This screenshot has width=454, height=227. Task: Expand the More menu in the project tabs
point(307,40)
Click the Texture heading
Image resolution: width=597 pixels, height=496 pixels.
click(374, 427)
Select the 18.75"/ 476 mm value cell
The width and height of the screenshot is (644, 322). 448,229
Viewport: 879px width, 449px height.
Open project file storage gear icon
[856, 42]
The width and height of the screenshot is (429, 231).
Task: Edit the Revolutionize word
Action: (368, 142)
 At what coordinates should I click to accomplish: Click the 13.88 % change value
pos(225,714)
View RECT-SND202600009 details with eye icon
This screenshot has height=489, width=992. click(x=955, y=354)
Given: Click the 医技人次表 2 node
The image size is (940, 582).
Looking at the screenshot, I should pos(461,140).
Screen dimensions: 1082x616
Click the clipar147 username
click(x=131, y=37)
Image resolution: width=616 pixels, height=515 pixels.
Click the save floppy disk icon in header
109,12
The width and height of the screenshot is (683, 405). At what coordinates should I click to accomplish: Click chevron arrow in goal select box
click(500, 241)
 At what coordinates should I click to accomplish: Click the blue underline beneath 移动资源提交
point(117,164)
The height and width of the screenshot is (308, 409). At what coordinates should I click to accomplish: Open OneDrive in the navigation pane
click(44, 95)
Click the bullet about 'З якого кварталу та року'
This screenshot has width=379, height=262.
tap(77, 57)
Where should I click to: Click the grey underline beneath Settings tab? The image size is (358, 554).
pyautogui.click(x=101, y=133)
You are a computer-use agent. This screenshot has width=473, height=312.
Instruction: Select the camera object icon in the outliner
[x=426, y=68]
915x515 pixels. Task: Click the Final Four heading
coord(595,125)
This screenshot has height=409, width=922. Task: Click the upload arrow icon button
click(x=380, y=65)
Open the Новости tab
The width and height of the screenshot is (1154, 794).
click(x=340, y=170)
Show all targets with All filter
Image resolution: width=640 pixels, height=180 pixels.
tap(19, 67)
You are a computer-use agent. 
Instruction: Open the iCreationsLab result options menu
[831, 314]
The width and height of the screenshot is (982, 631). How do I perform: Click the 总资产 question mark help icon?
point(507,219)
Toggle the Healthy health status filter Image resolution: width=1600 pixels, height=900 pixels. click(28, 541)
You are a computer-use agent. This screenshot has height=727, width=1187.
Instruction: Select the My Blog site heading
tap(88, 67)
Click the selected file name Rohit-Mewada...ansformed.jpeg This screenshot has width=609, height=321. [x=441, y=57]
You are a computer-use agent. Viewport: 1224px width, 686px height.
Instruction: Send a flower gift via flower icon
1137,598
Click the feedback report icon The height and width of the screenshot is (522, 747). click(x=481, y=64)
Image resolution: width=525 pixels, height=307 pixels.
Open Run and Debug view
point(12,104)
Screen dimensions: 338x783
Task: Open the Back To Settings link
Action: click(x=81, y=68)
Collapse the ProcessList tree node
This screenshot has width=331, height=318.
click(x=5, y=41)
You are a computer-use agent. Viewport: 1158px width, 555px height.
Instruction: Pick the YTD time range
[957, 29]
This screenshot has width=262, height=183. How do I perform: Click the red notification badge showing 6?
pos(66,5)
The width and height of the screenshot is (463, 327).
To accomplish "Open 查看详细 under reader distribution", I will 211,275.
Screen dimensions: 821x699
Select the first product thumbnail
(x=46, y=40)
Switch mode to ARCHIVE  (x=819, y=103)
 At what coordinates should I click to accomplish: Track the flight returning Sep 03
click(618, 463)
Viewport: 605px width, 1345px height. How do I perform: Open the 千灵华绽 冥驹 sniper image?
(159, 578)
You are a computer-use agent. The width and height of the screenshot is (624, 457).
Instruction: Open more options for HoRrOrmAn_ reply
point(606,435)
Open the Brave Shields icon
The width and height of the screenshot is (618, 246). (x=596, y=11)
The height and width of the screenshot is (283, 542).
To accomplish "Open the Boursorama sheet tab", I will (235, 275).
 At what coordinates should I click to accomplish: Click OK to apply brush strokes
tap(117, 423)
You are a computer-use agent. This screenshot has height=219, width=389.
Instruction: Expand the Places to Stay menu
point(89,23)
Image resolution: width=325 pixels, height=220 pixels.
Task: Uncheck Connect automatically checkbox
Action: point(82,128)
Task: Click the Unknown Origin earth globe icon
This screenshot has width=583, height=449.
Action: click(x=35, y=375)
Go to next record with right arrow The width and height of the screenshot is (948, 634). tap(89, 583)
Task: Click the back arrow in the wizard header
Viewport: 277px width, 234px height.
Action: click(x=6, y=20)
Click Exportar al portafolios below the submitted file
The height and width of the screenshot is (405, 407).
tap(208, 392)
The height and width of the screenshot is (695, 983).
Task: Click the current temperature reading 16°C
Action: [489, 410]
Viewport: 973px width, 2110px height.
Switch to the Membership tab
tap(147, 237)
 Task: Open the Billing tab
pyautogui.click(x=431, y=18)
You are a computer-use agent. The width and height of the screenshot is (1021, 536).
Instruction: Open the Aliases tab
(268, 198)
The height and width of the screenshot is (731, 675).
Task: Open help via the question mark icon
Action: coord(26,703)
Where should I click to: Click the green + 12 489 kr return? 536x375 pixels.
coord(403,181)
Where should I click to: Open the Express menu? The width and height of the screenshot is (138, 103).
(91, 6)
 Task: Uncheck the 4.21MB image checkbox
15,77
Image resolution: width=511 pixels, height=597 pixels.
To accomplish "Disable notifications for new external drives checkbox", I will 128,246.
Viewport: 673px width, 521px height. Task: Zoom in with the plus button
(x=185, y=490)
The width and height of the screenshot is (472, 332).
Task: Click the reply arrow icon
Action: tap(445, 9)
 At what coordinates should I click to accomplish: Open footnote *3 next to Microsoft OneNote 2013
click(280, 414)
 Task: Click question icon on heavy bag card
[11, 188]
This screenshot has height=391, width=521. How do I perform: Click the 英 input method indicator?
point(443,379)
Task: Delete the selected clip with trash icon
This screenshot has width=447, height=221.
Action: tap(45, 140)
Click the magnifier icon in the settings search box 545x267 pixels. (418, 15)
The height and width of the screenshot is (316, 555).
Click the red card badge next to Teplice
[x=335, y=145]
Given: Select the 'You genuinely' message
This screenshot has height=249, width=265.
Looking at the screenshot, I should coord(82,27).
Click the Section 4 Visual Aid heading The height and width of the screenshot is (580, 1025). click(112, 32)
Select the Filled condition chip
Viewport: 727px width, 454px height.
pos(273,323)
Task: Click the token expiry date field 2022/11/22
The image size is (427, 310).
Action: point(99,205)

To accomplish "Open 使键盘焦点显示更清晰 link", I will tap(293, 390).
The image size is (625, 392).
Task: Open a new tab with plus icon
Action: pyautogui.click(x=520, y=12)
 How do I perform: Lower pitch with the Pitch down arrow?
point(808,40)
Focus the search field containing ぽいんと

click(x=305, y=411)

§ **EXERCISE REQUIREMENTS**: Starting from the top of the records and ending at the line that contains "Viewport: 879px width, 449px height.", repeat each line exactly and return only those lines.

§ **ANSWER SPACE**:
This screenshot has width=454, height=227. Task: Expand the More menu in the project tabs
point(307,40)
Click the Texture heading
Image resolution: width=597 pixels, height=496 pixels.
click(374, 427)
Select the 18.75"/ 476 mm value cell
The width and height of the screenshot is (644, 322). 448,229
Viewport: 879px width, 449px height.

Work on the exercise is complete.